Opponents of the measure received a huge boost in the last week of the campaign when Henry T. Nicholas III, a self-described "engineering nerd" who co-founded Broadcom and has an estimated worth of more than $1 billion, contributed $3.5 million to the campaign. The California Correctional Peace Officers Association added $700,000.

Nicholas, an Orange County billionaire, decided to make the contribution after his mother attended Gov. Arnold Schwarzenegger's rally Oct. 20 in Ontario.

Sparked by Schwarzenegger's involvement in the campaign, opponents of Proposition 66, in a survey released four days before the election, chopped 25 points off what had been the proponents' huge lead in a Field Poll taken in early October.

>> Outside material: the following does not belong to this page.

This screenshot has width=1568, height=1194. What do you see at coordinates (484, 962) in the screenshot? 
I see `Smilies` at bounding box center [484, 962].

The two sides battled in the campaign over how many offenders would be affected and whether they would be released if the measure passes.

Proponents said Proposition 66 would have affected no more than 4,200 current three-strike prisoners and that none of them would be guaranteed a release, only a resentencing hearing.

Opponents said all 4,200 three-strikers now in prison on 25-years-to-life terms would have been virtually assured of release, and that another 22,000 two-strike prisoners, whose terms were doubled under provisions of the 1994 law, also could get early outs.

Proposition 69 received more than $1.8 million from Newport Beach lawyer Bruce Harrington, whose brother and sister-in-law were murdered in 1980.

Opponents of Proposition 69, which included the American Civil Liberties Union, argued the measure threatened the privacy rights of people arrested but not charged or convicted of felonies.